> _WORK REQUEST_
Print each line exactly, beginning with the one where "This screenshot has height=602, width=1025." appears and ending at the last line below.

> _SUPPLIED MATERIAL_
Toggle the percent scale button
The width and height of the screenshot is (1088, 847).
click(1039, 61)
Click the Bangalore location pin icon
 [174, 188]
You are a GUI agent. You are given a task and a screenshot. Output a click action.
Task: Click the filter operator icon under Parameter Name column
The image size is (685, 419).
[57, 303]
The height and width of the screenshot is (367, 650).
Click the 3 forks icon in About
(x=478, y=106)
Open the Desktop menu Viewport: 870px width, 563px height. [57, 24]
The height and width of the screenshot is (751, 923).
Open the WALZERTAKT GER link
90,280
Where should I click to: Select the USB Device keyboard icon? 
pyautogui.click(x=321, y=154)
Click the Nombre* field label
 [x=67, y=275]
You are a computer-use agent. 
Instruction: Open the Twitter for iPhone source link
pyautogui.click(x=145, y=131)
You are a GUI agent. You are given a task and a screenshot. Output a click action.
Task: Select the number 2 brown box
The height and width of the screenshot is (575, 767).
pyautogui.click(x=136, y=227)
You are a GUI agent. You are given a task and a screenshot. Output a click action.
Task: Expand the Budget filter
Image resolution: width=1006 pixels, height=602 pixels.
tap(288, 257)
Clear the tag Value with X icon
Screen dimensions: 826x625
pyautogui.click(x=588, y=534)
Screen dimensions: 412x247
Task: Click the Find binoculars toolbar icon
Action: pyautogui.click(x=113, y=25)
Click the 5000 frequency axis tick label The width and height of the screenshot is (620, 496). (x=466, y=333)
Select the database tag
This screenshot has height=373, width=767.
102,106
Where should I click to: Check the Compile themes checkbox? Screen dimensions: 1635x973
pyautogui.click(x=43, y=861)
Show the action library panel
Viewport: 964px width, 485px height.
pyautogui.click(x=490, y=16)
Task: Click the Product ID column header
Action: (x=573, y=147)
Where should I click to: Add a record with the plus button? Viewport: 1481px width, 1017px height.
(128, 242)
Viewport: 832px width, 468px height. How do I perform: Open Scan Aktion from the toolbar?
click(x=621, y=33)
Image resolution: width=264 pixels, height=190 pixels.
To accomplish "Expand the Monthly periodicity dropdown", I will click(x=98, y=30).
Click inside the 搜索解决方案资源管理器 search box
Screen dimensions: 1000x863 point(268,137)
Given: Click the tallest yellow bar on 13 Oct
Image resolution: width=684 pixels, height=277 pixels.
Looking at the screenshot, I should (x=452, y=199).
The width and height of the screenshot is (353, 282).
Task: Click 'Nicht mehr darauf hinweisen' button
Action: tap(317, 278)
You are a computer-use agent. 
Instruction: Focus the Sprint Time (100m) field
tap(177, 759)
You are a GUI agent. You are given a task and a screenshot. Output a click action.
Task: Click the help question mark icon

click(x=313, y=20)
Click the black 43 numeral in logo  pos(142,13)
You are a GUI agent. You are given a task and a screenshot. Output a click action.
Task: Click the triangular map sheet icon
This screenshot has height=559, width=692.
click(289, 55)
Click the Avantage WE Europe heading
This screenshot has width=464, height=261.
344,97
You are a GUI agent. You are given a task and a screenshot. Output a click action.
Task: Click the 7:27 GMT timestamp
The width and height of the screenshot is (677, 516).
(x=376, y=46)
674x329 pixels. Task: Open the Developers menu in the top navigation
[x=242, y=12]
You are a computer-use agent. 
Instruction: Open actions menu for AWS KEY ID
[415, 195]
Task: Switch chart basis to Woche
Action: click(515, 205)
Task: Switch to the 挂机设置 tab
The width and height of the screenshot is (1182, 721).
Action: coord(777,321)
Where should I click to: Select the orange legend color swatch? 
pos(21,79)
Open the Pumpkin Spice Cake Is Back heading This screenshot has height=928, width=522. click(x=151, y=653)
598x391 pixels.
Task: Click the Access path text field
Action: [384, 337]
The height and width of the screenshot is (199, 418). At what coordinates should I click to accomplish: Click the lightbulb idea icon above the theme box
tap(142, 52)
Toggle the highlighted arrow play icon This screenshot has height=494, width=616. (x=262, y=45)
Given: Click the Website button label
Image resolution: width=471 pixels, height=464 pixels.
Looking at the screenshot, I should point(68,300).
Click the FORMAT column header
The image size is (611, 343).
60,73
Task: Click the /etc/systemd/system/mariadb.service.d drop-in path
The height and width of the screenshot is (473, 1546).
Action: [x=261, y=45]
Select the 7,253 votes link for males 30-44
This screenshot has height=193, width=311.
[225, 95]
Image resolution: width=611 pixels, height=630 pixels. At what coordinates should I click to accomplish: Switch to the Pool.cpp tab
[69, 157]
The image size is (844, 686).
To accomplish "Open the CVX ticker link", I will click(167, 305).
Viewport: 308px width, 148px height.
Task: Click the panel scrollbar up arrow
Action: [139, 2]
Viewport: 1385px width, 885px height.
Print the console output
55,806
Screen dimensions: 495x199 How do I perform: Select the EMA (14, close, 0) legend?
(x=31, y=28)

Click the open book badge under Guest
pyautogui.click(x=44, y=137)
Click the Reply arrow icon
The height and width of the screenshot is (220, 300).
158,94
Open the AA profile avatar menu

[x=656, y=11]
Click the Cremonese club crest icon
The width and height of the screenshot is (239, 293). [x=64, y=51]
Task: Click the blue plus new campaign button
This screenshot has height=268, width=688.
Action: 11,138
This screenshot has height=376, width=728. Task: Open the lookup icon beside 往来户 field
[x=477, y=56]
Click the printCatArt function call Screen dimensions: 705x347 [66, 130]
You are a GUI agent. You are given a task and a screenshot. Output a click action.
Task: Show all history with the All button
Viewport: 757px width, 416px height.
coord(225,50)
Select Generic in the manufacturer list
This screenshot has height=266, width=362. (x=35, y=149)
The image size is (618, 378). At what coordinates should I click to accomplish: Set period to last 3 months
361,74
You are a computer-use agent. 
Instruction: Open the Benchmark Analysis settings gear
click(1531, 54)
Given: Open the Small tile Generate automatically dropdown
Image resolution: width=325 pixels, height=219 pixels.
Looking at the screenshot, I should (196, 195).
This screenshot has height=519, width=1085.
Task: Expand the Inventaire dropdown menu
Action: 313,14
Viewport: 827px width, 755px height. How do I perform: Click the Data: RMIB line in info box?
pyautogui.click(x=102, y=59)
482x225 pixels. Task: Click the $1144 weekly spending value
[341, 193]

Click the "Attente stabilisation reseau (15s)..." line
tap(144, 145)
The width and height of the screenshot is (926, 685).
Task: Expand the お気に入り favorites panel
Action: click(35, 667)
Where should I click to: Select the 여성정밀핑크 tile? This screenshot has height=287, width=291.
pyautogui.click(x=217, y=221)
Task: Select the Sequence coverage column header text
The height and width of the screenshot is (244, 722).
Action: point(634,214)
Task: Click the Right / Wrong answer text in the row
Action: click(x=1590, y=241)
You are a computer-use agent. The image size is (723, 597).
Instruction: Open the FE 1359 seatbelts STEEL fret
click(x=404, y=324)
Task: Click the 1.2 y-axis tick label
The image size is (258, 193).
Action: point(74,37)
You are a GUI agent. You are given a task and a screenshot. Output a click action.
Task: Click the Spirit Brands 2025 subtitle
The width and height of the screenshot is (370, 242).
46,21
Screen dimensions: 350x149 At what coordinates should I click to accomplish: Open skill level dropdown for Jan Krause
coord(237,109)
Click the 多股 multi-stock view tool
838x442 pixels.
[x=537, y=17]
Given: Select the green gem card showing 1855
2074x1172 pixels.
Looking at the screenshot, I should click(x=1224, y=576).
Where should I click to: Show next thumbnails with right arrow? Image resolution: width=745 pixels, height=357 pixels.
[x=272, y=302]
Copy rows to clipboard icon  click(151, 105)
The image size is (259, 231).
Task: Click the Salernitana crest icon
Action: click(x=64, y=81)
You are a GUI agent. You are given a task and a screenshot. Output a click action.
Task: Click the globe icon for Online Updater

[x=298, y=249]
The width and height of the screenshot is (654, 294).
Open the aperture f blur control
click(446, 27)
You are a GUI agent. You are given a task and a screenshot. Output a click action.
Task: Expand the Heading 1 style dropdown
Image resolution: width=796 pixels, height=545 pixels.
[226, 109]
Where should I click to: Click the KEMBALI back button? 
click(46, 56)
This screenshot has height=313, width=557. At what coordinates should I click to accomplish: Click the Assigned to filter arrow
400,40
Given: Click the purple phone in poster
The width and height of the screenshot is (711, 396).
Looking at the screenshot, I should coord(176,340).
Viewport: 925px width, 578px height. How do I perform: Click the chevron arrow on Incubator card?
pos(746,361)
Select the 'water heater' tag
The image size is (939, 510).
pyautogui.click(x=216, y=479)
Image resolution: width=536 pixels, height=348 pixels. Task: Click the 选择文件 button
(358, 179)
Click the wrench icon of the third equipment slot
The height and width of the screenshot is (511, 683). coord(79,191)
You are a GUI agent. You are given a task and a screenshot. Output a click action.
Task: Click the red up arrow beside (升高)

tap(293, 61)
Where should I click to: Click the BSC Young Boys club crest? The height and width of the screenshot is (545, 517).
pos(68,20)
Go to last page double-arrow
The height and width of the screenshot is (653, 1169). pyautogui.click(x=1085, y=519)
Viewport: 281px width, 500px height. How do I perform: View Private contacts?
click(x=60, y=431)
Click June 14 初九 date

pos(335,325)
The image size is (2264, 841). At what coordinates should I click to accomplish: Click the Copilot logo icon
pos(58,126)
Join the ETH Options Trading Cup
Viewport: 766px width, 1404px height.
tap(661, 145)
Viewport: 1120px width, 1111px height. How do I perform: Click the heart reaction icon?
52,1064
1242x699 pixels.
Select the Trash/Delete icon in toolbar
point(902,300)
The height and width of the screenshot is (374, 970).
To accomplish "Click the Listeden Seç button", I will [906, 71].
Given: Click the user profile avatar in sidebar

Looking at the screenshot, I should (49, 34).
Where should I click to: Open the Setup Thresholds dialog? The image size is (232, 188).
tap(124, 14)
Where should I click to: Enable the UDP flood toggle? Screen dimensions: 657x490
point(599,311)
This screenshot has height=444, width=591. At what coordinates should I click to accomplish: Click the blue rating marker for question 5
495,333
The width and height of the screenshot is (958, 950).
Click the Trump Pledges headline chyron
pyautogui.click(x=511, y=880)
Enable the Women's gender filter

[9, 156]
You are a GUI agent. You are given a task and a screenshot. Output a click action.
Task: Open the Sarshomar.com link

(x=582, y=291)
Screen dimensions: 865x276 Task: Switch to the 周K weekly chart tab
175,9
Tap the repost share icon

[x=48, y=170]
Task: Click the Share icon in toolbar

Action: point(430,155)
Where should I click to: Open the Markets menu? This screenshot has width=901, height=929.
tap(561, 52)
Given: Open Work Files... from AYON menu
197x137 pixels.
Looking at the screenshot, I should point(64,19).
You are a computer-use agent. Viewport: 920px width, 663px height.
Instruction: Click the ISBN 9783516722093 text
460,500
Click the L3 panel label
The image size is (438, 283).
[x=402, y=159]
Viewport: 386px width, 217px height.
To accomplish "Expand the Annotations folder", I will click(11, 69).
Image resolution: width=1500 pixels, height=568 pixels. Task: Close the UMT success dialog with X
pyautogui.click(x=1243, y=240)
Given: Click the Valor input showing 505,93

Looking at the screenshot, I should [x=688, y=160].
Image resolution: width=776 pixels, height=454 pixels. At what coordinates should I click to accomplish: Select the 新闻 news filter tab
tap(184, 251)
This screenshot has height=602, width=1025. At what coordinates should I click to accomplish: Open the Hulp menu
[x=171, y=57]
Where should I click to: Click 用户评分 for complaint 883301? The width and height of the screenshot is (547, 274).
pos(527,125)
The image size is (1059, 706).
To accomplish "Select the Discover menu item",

> _EXERCISE RESULT_
This screenshot has height=602, width=1025. At what coordinates should I click to accomplish: Open the Hulp menu
[x=171, y=57]
Where should I click to: Click 用户评分 for complaint 883301? The width and height of the screenshot is (547, 274).
pos(527,125)
The image size is (1059, 706).
To accomplish "Select the Discover menu item",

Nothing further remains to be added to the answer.